The Newark Star-Ledger
Tuesday, September 18, 2012
By, Richard Khavkine
Newark pupils in 18 schools are jumping up and down in their classrooms.
Although they might be excited about academics, it’s an anti-obesity campaign that’s got them out of their desks and doing calisthenics.
This morning, dozens of Park Elementary School pupils took their lessons to the public stage, pushing, pulling and jumping along to a video in the school’s auditorium.
Mayor Cory Booker was on hand, taking the opportunity to call attention to what he has characterized as a problem of epidemic proportions in the city.
“Obesity is a profound problem,” Booker said before sitting down in the school’s library and talking about the kids’ summer reading. “It’s undermining their ability to succeed.”
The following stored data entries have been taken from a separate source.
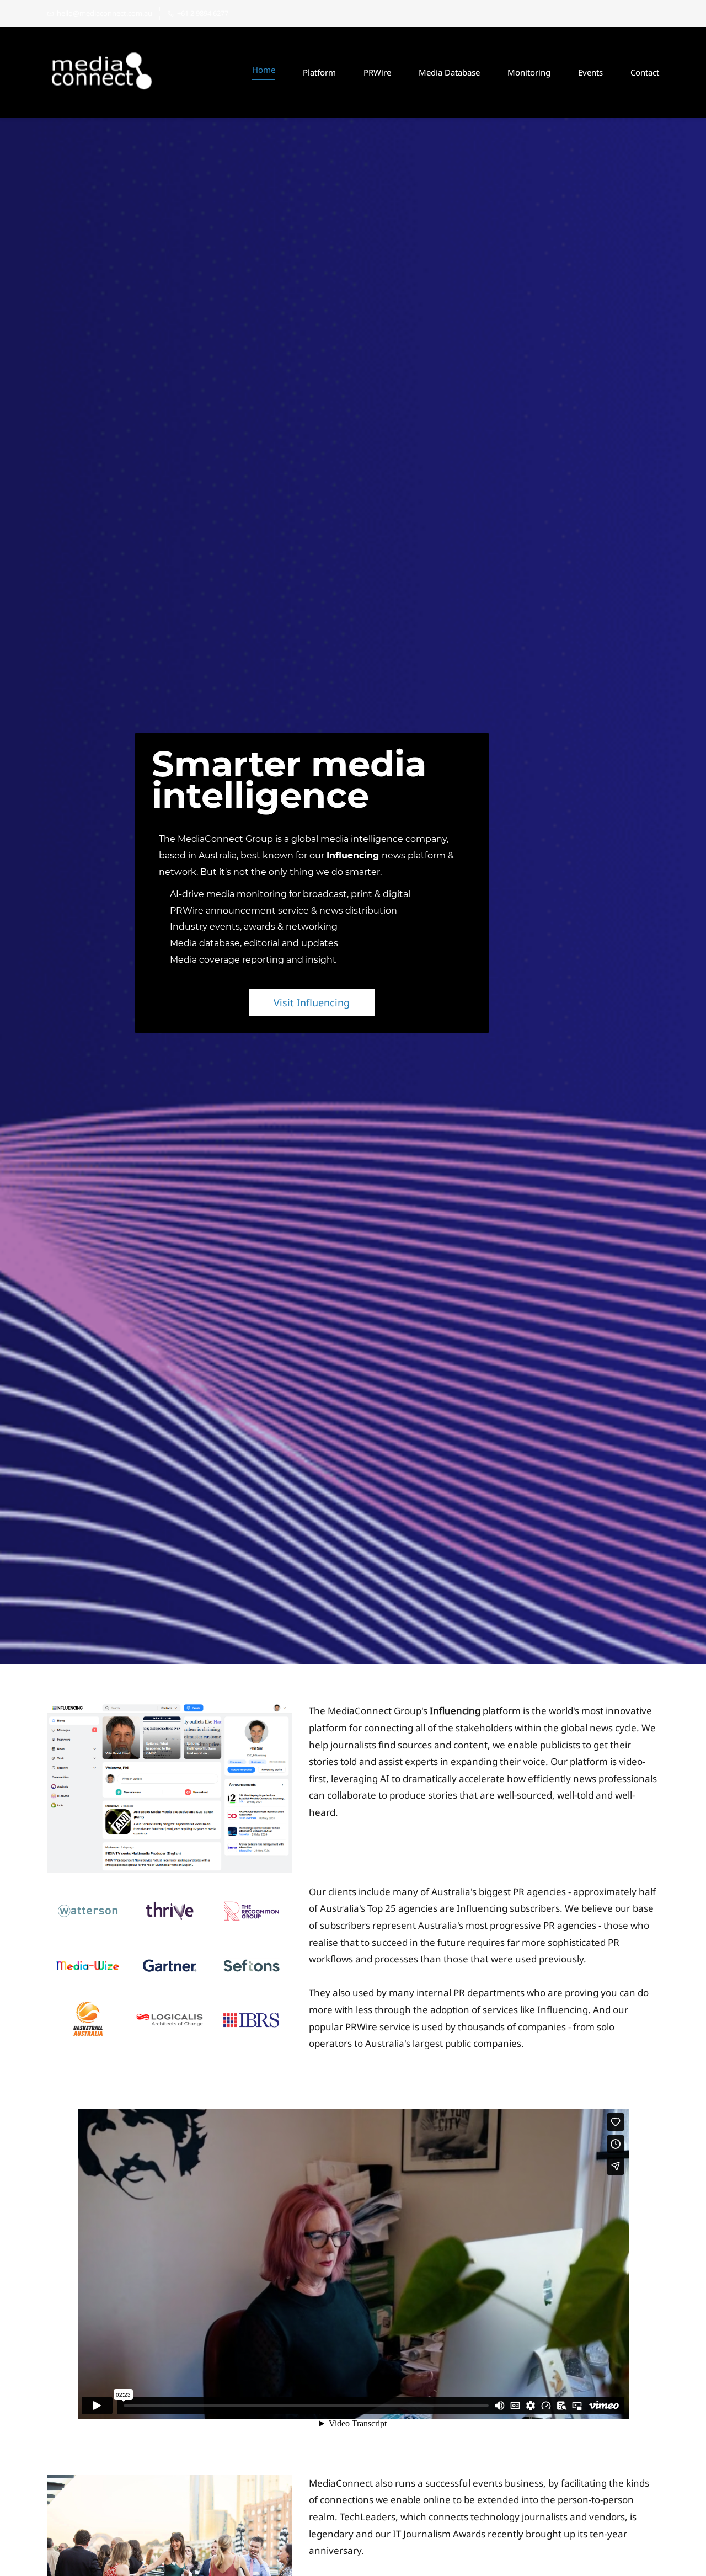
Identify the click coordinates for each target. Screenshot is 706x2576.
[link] (169, 1710)
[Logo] (102, 72)
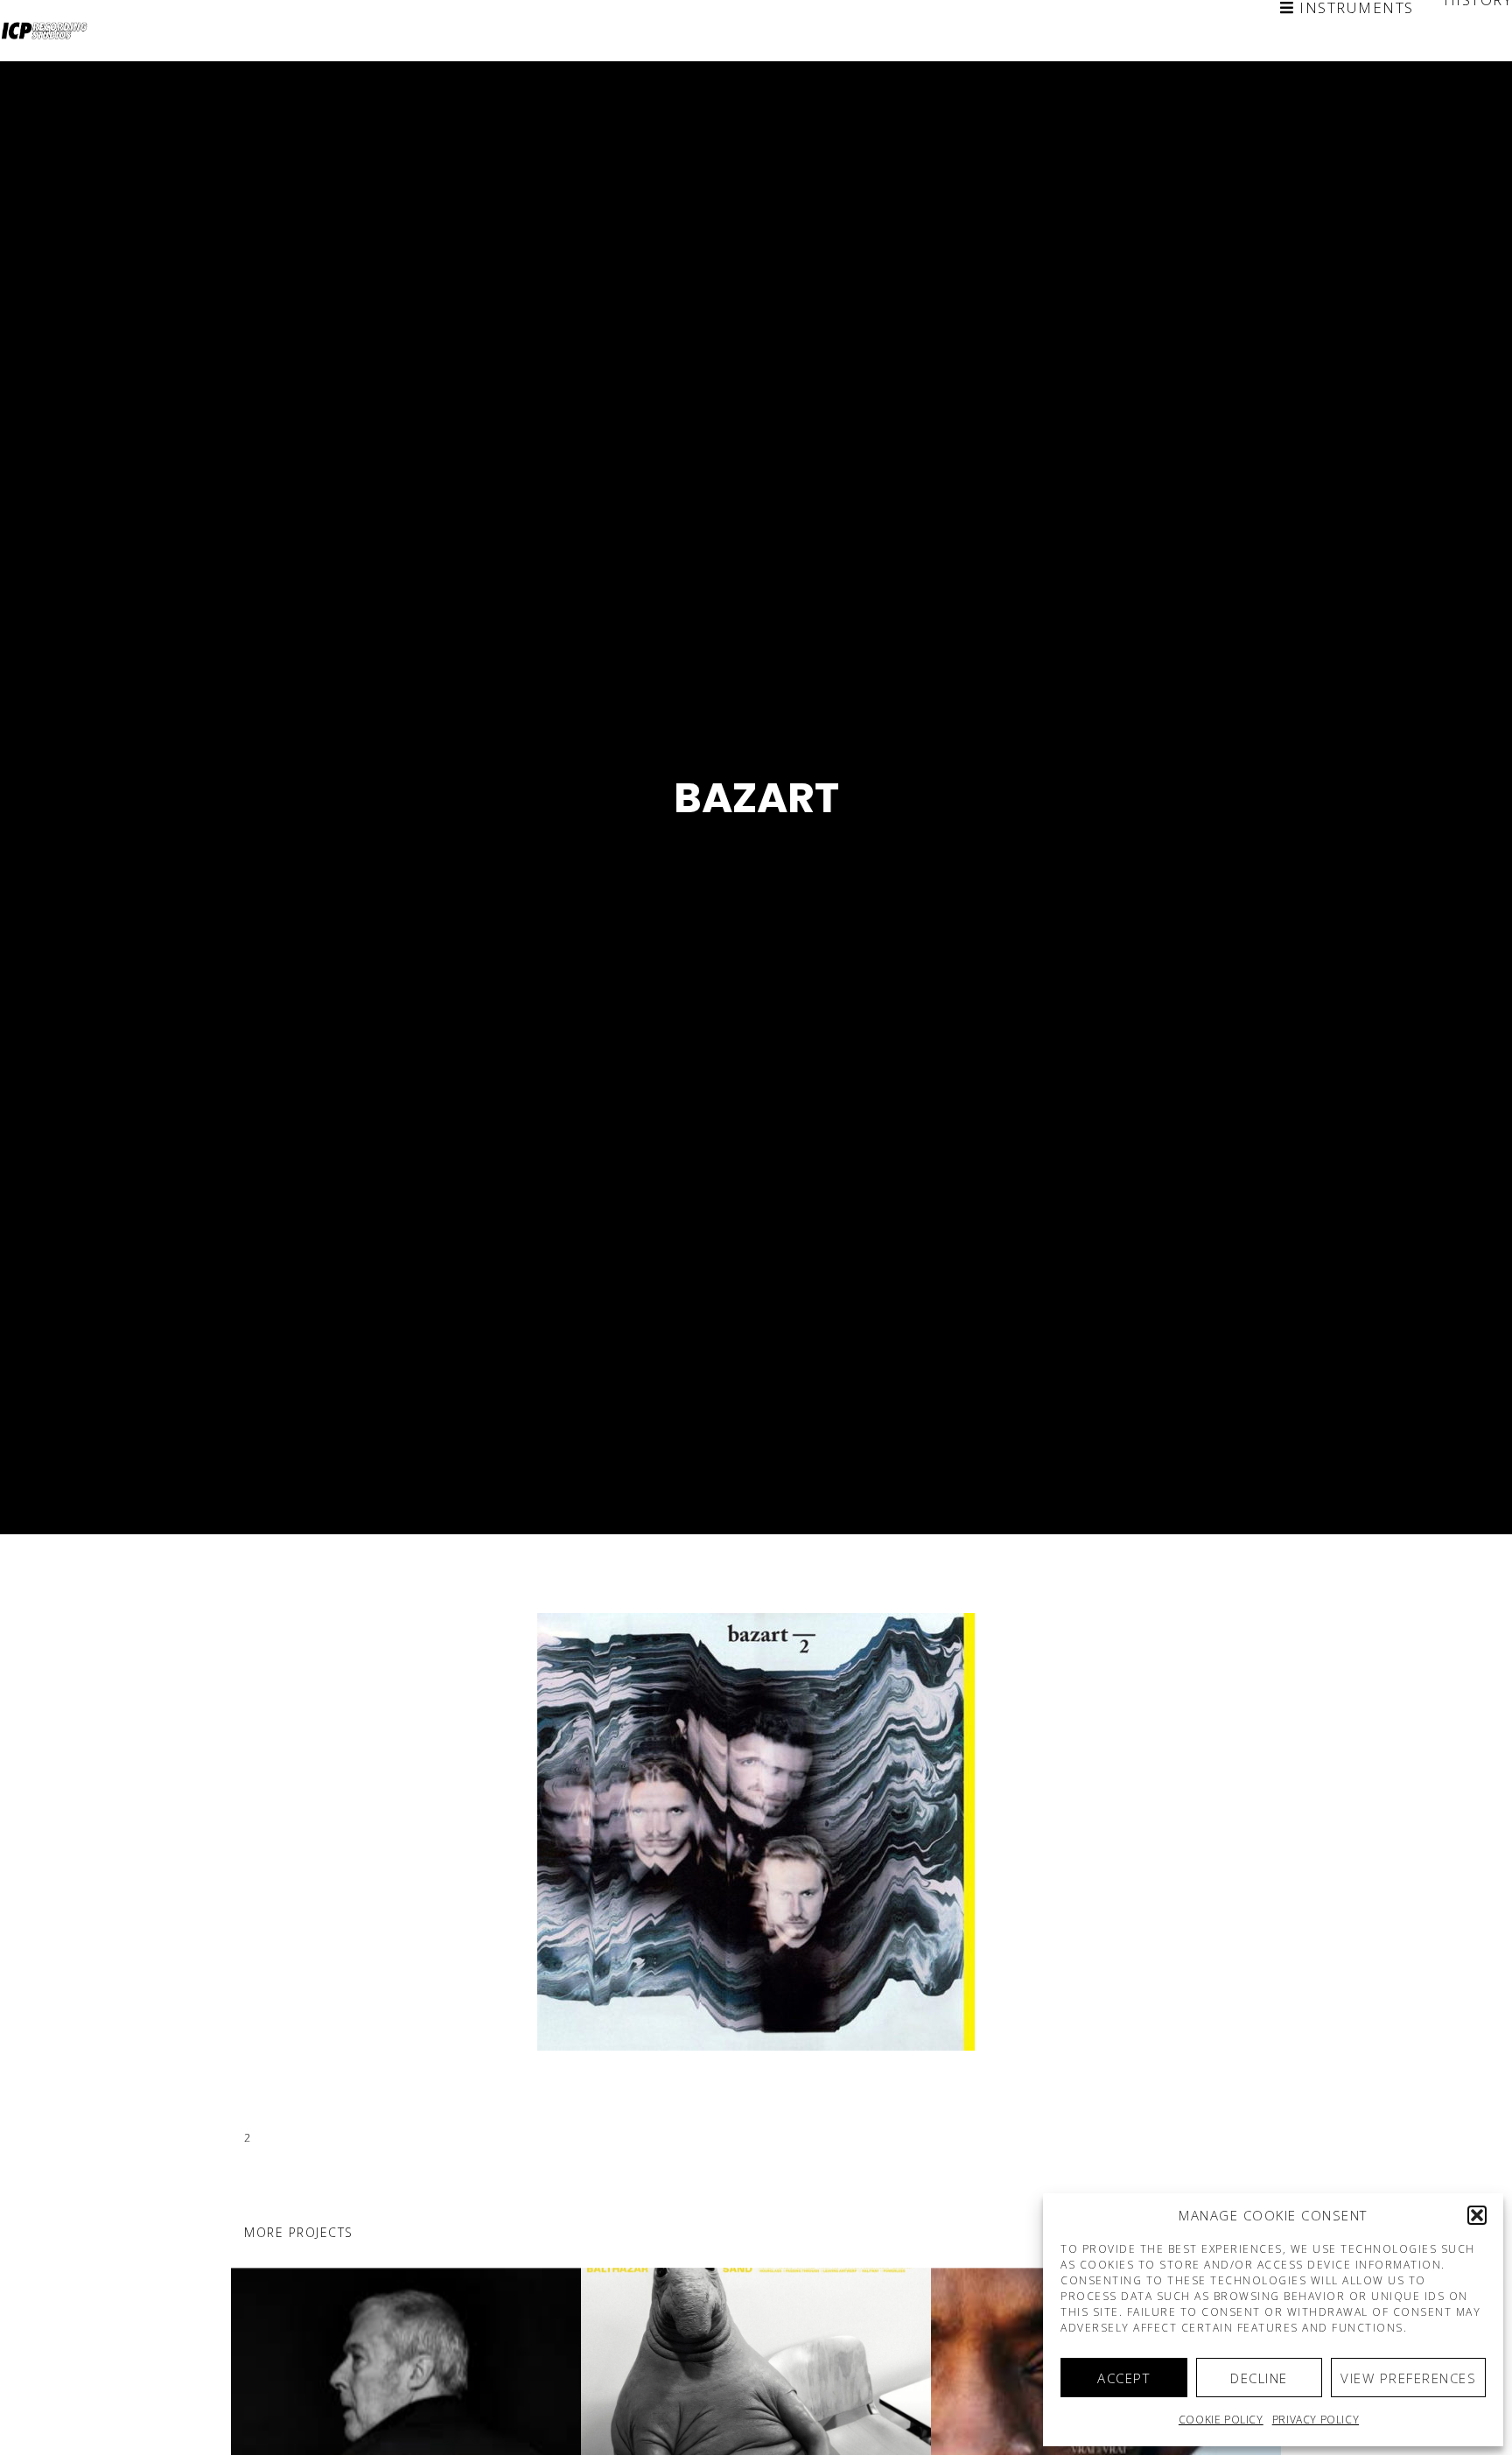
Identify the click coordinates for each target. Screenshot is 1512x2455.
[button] (1477, 2215)
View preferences (1408, 2378)
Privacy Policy (1315, 2419)
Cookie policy (1221, 2419)
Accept (1123, 2378)
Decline (1259, 2378)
Two years ago, on the eve of First Lady Michelle Obama’s visit to the city to talk about the need for good nutrition and a physical education regimens for school-age kids, statistics compiled by the Center for State Health Policy showed that one in five Newark children are obese. In all, 43 percent of the city’s boys and 45 percent of its girls were either overweight or obese, compared with 32 percent of boys and 31 percent of girls nationwide.
The Newark initiative, also underway in schools in Atlanta, Houston and Philadelphia, is the result of public-private partnerships being facilitated by Johnson & Johnson, the New Brunswick-based corporation.
It uses curriculum-based video and audio to guide students through exercises that last 10 to 12 minutes and are tied to a school’s curriculum. The exercises have been shown to facilitate the transition from one subject to another, said June Keenan, the chairwoman of Kinetic Learning Enterprises and who developed the program, Activity Works.
An extended cool-down period leaves kids ready to tackle academics with renewed energy, she said.
In Park Elementary’s auditorium this morning, the pupils helped “build Stonehenge” by bending, picking up and lifting imaginary stones, and by “straightening” the Tower of Pisa in Italy by pushing and pulling.
The program has demonstrated that methodically integrating physical activities with academics helps students learn, said Gary Puckrein, the president of the Washington, D.C.-based National Minority Quality Forum, a research and educational organization, which works to secure health care for minority populations.
Following a pilot program at Alexander Street, McKinley and Branch Brook schools begun three years ago, the program was fully implemented last year; 18 schools citywide are now taking part.
Eyesha Marable, who is managing the program’s implementation in Newark, said 10 other city schools are likely to sign up this year. Another 10 in Orange have also expressed interest, she said.
Marable said the program is not meant to replace regular physical education classes, but to complement them.
“If you can’t bring them to P.E. class, bring physical movement into the classroom,” she said. “The children love it.”